E' morto Cornelius Gurlitt, il 'collezionista' dell'arte rubata agli ebrei dai nazisti Cronaca di Andrea Tarquini
Testata: La Repubblica Data: 07 maggio 2014 Pagina: 1 Autore: Andrea Tarquini Titolo: «Muore Gurlitt, uomo del 'tesoro di Hitler'. Giallo sull’eredità di 1.400 opere d’arte»
Riportiamo da REPUBBLICA di oggi, 07/05/2014, a pag. 18, l'articolo di Andrea Tarquini dal titolo "Muore Gurlitt, uomo del “tesoro di Hitler”. Giallo sull’eredità di 1.400 opere d’arte". Sulla vicenda del ritrovamento delle opere d'arte sottratte ai collezionisti ebrei e delle opere bollate dal nazismo come "arte degenerata", si veda la cronaca riportata da IC, al seguente link http://www.informazionecorretta.com/main.php?mediaId=6&sez=120&id=51242
Cornelius Gurlitt La donna seduta di Matisse, una delle opere trovate in casa di Gurlitt
«Quei tesori d’arte erano gli ultimi prigionieri di guerra del nazismo », disse il presidente del Consiglio ebraico mondiale, Ronald Lauder quando a casa di un vecchietto schivo, misantropo e taciturno il “Tesoro di Hitler” fu scoperto per caso. E adesso che lui, Cornelius Gurlitt, è morto tranquillo nel letto di casa, il destino di quel patrimonio appassiona e divide il mondo. Oltre millequattrocento opere d’arte, tra quadri, stampe, disegni e sculture: valore stimato, oltre un miliardo di euro. Almeno in parte, fu “NS-Raubkunst”, cioè arte sottratta dai nazisti alla civiltà. Rubata ai più colti tra i milioni di ebrei vittime della Shoah, o sequestrata agli artisti moderni o astratti perché «arte degenerata, ispirata dalla decadenza ebrea», come diceva Joseph Goebbels. Che fine farà, adesso, la “Collezione Gurlitt”?

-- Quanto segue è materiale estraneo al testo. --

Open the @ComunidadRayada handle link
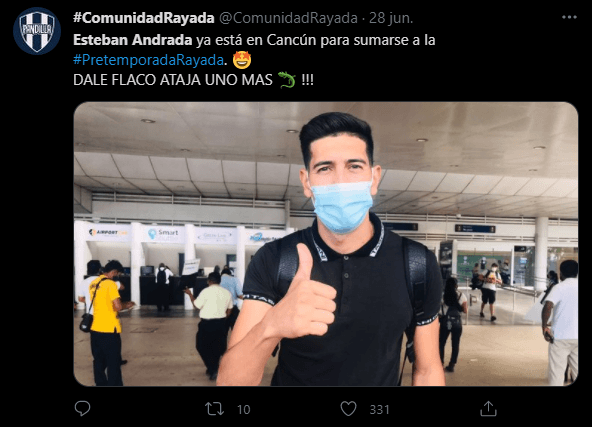Image resolution: width=592 pixels, height=427 pixels. 288,18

La polemica spacca la Germania e il mondo. E la frettolosa lode postuma del governo a Gurlitt, «che poi ha collaborato con le autorità, ciò merita riconoscimento e rispetto», come ha detto la ministro della Cultura Monika Gruetters, scatena fastidi e stupore.
Tutta l’arte rubata va restituita cercando i proprietari o i loro discendenti con calma e ostinazione, dicono le associazioni ebraiche. Ma è difficile trovare molte delle vittime o dei loro eredi. E allora, forse i 1400 capolavori torneranno insieme. Affidati per volontà di Gurlitt a una fondazione che ne faccia una mostra permanente, suggeriva ieri pomeriggio la Sueddeutsche Zeitung online.

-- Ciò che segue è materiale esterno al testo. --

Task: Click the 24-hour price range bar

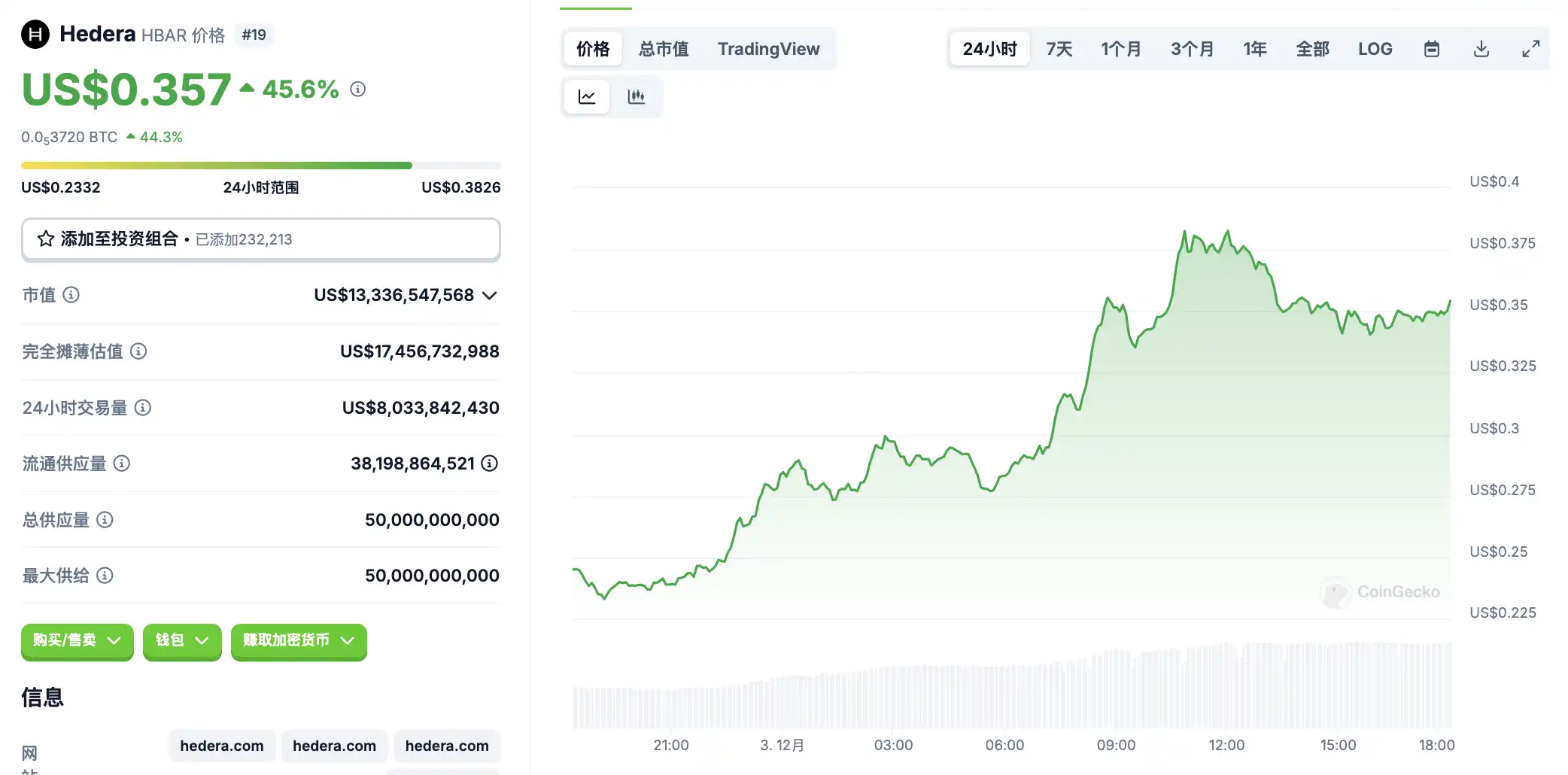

Oppure, un’idea sarebbe farne un museo della Memoria.
Ricordare anche questo capitolo del “Male assoluto” nazista a un mondo tentato dall’oblìo. È solo un’ipotesi, nulla di più. Mostrare l’arte strappata agli ebrei da gerarchi rapaci, affamati di denaro, cui non bastò nemmeno ridurre la Germania a un passo dalla bancarotta col riarmo e le colossali opere del regime. Oppure arte che gli ebrei dovettero svendere — per sopravvivere, o per i soldi per la fuga — a collezionisti senza scrupoli. Come fu Hildebrand Gurlitt, padre di Cornelius, esperto d’arte con amicizie altolocate nella tirannide. «No, finirebbe per diventare solo un museo d’arte e non di Memoria», mi dice Efraim Zuroff, direttore del Centro Simon Wiesenthal per la caccia ai criminali nazisti. «Piuttosto», continua, «le autorità tedesche dovrebbero dare ai possibili eredi delle vittime il massimo tempo possibile, cercarli, pubblicare online le immagini di tutte le opere, indagare su quali tesori furono rubati a quali vittime della Shoah. Così magari eredi oggi ignari verranno a sapere, e potranno farsi avanti». E poi, alludendo alla signora ministro: «Gurlitt non merita nessuna lode».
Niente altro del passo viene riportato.